Le specialità regionali diventano protagoniste nel carrello della spesa degli italiani, con un giro d’affari da 2,6 miliardi di euro, in crescita del 6,4% annuo. Nel corso del 2020 supermercati e ipermercati segnalano infatti oltre 9.200 prodotti food & beverage con l’origine di provenienza riportata in etichetta. Lo rileva la nona edizione dell’Osservatorio Immagino di GS1 Italy, secondo la quale al primo posto per valore delle vendite c’è il Trentino-Alto Adige (+7%) seguito da Sicilia (+5,1%) e Piemonte (+3,7%), che però è la regione presente sul maggior numero di prodotti (1.152 referenze). L’Osservatorio traccia una vera e propria mappa del regionalismo in tavola, dove per la prima volta compare anche la geografia delle vendite dei panieri regionali all’interno del territorio nazionale per individuare dove sono più apprezzati, riferisce Ansa.

I consumi regionali

Il sovranismo alimentare regna in Sardegna, Trentino-Alto Adige e Friuli-Venezia Giulia, mentre in Lombardia, Emilia-Romagna, Campania, Molise e Calabria i prodotti del territorio locale restano preponderanti e sviluppano più vendite rispetto alla media nazionale.
Ma ci sono anche regioni dove i prodotti locali non sono ai primi posti per incidenza sugli acquisti, come accade in Valle d’Aosta e Basilicata. Nel resto del paese il carrello della spesa è più interregionale.
Ad esempio, in Liguria il consumo dei prodotti piemontesi è superiore del 69% alla media italiana e quello dei prodotti campani lo è del 12%, mentre in Piemonte l’indice di allocazione dei consumi è maggiore per i prodotti liguri e per quelli pugliesi.

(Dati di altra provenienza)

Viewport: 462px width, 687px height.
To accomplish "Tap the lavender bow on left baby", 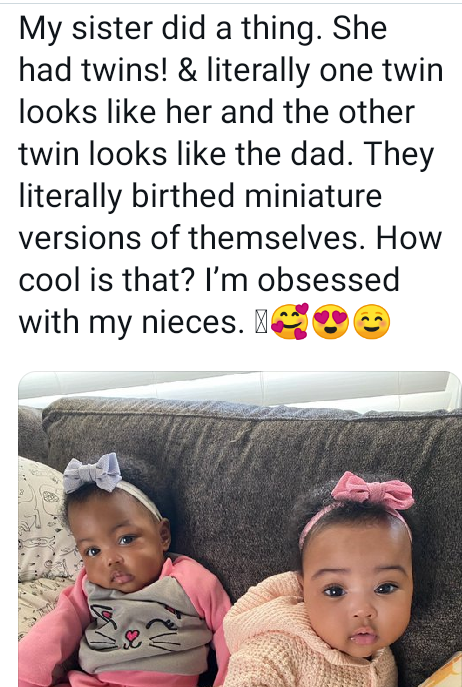I will (x=92, y=473).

La classifica delle regioni in etichetta

Ancora una volta il primo posto, per valore delle vendite, spetta al Trentino-Alto Adige, grazie a un ampio paniere di prodotti, in particolare vini e spumanti, speck, yogurt, mozzarelle e latte. Una leadership che nel 2020 si è ancor più consolidata, sostenuta in particolare dall’apporto positivo di speck e vini. Il secondo posto va alla Sicilia, il cui paniere di specialità regionali (tra cui spiccano il vino, i sughi pronti e le arance) ha visto aumentare le vendite soprattutto grazie all’apporto di birre, arance, sughi pronti, passate di pomodoro e bevande gassate.

L’exploit del Molise

Al terzo posto per valore delle vendite si insedia il Piemonte, davanti a Sicilia e Toscana. Nel 2020 il paniere dei prodotti piemontesi, composto soprattutto da vini, formaggi freschi, carne, acqua minerale e latte, ha ottenuto un aumento delle vendite a cui ha contribuito soprattutto carne bovina, vini Docg, latte Uht, miele e mozzarelle. Confrontando l’andamento delle vendite realizzate nel 2020 con quelle dell’anno precedente, emerge che i panieri regionali più dinamici sono stati quelli di Puglia (+14,4%) e Calabria (+12,5%), seguiti da quelli di Veneto (+9,6%) Sardegna (+8,6%), Abruzzo (+8,5%) e Marche (+8,4%). Il fenomeno del 2020 è stato l’exploit del Molise, che continua a guadagnare spazio nel carrello della spesa degli italiani: l’anno scorso le vendite del paniere dei prodotti di questa regione sono cresciute del +24,8%, con la pasta di semola a fare da traino, riferisce brand-news.it.